Table 1 Mammary gland-specific promoters
Table 2 Transgenic mouse models of breast cancer metastasis

Investigating the functional role of distinct genes during the multiple stages of breast carcinogenesis requires the ability to modulate their function in time and space [37]. Inducible transgene expression can be obtained by the use of the bacteria-derived tetracycline-inducible system permitting the switching on or off (Tet-On/Tet-Off system) of a gene of interest in a tissue- and time-specific manner [38]. In contrast, mice are modified by the genetic ablation of a gene of interest in an inducible manner to generate conditional knockouts with the use of the Cre/loxP phage recombinase system, for example [39]. To ablate a gene at a certain time point in mammary epithelial cells, recombinase activity can be controlled by the expression of a tamoxifen-inducible version of Cre (MMTV-ER™-Cre) or by using the tetracycline-inducible system to drive Cre expression [40].

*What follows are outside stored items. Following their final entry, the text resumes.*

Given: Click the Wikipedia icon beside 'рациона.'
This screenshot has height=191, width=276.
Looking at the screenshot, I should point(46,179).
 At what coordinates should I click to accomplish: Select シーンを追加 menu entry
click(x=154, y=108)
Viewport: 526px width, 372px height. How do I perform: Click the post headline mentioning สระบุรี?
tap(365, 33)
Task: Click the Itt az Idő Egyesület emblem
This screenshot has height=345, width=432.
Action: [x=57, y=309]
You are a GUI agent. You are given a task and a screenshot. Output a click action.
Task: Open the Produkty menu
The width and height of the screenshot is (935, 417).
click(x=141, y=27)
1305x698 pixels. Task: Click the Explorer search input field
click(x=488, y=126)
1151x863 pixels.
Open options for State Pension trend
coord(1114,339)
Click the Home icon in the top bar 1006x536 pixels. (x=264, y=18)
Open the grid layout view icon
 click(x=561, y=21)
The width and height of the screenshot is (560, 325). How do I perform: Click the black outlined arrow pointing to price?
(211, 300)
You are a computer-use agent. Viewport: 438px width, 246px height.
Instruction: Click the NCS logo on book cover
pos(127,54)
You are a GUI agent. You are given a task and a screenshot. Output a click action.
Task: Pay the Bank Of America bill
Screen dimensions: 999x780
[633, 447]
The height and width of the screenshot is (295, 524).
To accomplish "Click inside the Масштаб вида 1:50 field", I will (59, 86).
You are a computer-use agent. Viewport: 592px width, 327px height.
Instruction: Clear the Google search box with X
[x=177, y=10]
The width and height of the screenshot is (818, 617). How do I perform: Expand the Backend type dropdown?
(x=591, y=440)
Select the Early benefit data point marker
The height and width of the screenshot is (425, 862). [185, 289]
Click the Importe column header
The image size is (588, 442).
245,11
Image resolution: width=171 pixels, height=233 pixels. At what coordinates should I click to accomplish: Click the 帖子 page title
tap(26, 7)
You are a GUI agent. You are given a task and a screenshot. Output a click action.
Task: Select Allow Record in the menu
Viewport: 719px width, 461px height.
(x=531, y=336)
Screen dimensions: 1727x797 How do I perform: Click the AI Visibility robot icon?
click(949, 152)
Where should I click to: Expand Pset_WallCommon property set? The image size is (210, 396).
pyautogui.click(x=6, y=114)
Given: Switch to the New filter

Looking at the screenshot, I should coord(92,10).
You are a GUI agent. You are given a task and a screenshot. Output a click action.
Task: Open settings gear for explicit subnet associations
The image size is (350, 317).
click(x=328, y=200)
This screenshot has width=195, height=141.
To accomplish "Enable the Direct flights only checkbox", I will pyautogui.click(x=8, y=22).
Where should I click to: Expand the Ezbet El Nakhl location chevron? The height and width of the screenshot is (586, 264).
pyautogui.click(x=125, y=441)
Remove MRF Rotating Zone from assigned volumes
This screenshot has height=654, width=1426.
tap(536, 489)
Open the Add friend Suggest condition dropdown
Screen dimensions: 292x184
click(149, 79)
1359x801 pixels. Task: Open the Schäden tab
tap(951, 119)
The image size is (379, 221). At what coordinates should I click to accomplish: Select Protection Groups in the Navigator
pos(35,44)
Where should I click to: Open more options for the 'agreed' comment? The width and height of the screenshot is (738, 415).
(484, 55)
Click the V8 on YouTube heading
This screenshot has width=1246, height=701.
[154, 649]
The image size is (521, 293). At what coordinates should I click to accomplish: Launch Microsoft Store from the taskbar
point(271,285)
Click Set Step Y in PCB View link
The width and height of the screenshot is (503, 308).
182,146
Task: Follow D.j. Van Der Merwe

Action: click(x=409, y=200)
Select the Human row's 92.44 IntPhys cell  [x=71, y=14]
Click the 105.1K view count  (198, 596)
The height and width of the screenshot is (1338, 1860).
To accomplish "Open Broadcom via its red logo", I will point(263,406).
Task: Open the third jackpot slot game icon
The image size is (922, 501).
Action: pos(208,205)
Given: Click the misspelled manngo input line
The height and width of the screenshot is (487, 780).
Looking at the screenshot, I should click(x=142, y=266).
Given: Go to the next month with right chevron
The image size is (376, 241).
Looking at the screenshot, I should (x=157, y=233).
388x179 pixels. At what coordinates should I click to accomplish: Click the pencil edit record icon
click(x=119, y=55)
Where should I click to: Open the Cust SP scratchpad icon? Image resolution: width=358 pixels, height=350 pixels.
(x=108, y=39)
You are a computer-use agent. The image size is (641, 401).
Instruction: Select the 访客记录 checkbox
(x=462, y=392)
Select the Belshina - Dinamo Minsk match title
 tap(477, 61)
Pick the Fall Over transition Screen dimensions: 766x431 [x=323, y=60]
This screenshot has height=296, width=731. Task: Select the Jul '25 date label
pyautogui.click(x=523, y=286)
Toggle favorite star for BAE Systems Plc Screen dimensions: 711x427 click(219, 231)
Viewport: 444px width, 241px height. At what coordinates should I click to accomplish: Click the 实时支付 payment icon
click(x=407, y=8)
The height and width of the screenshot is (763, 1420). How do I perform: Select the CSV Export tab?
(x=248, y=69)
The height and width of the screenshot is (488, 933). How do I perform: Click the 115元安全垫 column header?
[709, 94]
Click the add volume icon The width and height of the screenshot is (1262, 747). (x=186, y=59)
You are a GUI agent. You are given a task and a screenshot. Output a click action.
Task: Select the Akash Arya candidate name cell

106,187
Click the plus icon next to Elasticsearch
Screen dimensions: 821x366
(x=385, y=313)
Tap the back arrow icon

First comparisons of gene expression profiles obtained from mammary gland tumor models initiated by different oncogenes have revealed several common and oncogene-specific targets and similarities with human molecular breast cancer pathology [41]. The challenge now is to test whether genes identified in gene expression profiling experiments with patient samples are able to modulate breast carcinogenesis in transgenic mouse models, for example in the well-characterized MMTV-Neu and MMTV-PyMT mouse models of breast carcinogenesis or in improved versions of these.


Amplification of the gene encoding ErbB2, a member of the EGF receptor gene family, is associated with 15 to 20% of human breast cancers, and in about 30% of cases the increased expression of an activated form of ErbB2 is detected. Consistent with this notion is the observation that transgenic expression of an activated form of the rat homolog of ErbB2 (Neu) in MMTV-Neu transgenic mice results in the development of multifocal adenocarcinomas with lung metastases at about 15 weeks after pregnancy [42]. Transgenic expression of wild-type ErbB2 in mammary gland also provokes tumor formation and metastatic dissemination, yet with longer latency.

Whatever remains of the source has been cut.